Nfld. & Labrador

Families scramble for services after Labrador-Grenfell Health loses lone pediatric psychiatrist

Families in the Labrador-Grenfell Health region in need of a pediatric psychiatrist are wondering where to turn after the health authority lost its only one. 

Labrador-Grenfell Health is asking patients and families to reach out to mental health and addictions care

Labrador-Grenfell Health does not have a pediatric psychiatrist. (Rebecca Martel/CBC )

Families in the Labrador-Grenfell Health region in need of a pediatric psychiatrist are wondering where to turn after the health authority lost its only one.

Holly Williams, a parent of a child who relied on the service, is now struggling to access similar mental health services in Happy Valley-Goose Bay.  

"If children need a pediatric cardiologist I think the community would be in uproar that this service is no longer being provided in Labrador so what's the difference in terms of a pediatric psychiatrist?" she told CBC's Labrador Morning.

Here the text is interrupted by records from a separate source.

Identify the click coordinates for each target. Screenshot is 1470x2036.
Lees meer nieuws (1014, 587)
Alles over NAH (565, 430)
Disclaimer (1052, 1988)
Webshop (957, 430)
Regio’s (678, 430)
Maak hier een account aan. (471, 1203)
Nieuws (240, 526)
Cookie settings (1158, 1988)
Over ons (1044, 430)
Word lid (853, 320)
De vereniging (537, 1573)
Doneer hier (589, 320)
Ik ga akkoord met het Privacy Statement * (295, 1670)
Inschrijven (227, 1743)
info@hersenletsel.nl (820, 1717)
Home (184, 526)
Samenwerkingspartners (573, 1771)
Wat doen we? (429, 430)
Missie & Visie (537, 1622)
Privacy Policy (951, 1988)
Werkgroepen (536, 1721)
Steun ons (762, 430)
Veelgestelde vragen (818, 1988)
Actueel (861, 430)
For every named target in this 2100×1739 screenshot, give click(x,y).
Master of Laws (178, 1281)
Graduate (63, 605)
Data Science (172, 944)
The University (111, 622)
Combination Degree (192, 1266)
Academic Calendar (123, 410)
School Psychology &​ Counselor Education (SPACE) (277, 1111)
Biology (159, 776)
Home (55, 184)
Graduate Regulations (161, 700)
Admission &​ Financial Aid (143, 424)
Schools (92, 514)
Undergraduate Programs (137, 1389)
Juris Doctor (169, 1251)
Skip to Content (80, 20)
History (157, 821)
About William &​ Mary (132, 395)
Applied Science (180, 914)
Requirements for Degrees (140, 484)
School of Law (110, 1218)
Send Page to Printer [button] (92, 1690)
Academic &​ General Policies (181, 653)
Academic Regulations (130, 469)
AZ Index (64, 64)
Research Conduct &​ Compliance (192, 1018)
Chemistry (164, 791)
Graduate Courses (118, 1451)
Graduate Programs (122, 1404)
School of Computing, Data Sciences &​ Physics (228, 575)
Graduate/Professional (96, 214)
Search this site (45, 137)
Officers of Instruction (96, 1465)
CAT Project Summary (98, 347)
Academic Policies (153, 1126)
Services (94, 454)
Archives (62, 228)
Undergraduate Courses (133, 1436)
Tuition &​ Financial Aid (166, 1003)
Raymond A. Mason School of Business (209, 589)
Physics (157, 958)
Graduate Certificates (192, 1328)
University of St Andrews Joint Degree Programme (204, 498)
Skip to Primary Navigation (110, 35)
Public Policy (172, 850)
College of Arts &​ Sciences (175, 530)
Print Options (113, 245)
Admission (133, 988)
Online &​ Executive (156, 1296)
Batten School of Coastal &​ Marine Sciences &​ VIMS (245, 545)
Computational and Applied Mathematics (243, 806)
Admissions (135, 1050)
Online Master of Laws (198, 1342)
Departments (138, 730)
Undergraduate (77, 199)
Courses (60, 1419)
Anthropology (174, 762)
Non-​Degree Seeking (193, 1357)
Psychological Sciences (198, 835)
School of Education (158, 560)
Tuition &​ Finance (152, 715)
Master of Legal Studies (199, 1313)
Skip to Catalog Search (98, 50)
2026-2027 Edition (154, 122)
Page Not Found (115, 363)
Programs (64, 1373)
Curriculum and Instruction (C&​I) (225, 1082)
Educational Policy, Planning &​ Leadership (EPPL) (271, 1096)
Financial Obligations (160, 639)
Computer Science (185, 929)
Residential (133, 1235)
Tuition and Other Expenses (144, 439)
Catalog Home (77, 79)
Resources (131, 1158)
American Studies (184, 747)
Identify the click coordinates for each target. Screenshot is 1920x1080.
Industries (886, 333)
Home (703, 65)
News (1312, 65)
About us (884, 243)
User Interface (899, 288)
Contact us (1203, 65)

Williams said she was notified by the receptionist that the doctor was no longer available and was pointed to a family doctor. Although Williams does have a family physician, she noted, many people living in Labrador do not. 

She said she was given no more information about what to do next. 

"We obviously need some recruitment and retention of specialized practices," said Williams. 

"It is very alarming … and scary to think that this is put to the back burner, I guess."

Health authority looking for solutions

In a statement Labrador-Grenfell Health said it was recently informed that its provider of pediatric psychiatry, who had been serving the region since 2015, will no longer be available. 

"Psychiatry is an important part of the stepped-care approach to mental health services at Labrador-Grenfell Health. We recognize that this disruption will impact families in our region and have been working with the other regional health authorities to find sustainable solutions to providing improved access to pediatric psychiatry care," the statement read. 

Labrador-Grenfell said it is encouraging patients and families to reach out to the mental health and addictions care teams during the transition period. 

CBC News has asked Labrador-Grenfell Health to provide how long people have been without a psychiatrist as well as what it means for people in the part of the health region that's in Newfoundland but have not received a response.

CBC News also requested an interview but Labrador-Grenfell Health did not make anyone available. 

Virtual health care a way forward 

Provincial Health Minister John Haggie said it has been difficult to attract health-care workers to rural parts of the province.

"Best we can do is provide good management and working solutions," said Haggie. 

Haggie said one of things the department is trying to do is enhance virtual care whenever possible. 

"Obviously there are situations and types of care where that isn't entirely practical," he said.

"The challenge then is to try and see how we can bring the services to Labrador or facilitate people leaving Labrador." 

Haggie said Labrador has been something of a pioneer in virtual care with its use of Telehealth, a video-conferencing technology that was established about 30 years ago. 

He said he has asked the federal government for more money to enhance virtual services.

"We have had great success over the course of the pandemic using virtual [technology].… Certainly we have wanted to broaden that."